Super funds are estimated to own around 38% of the Australian sharemarket (industry super funds holding up to 15-18%), most of which is concentrated in the top end of the ASX 200. That means our biggest funds like AustralianSuper, Hostplus, Aware, Just and Cbus are, along with the big retail funds, and foreign investment funds, on the share registers of big firms that have engaged in often egregious price gouging. So far, they’ve declined to use their ownership role to discourage corporations from abusing their market power to price gouge their own members.
Those funds are charged with operating in the best interests of their members. But what’s the best interest of a typical working member of a large industry super fund? The slightly higher retirement income they’ll enjoy courtesy of higher profits from large corporations abusing their power, or the lower prices and lower inflation they’ll enjoy if the Australian government got serious about competition? Good luck working that one out.
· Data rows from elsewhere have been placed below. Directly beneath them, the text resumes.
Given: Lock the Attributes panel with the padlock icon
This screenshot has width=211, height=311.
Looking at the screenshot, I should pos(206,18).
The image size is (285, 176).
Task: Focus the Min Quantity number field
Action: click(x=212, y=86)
As a result of our superannuation system, workers are both victims and beneficiaries of the gouging behaviour of large corporations (taxpayers also benefit from higher company tax paid by more profitable companies) — a complication that hasn’t received any attention in the course of the railing against Coles and Woolworths. Perhaps large super funds can become more activist in reining in the abuse of market power of the companies they own so much of?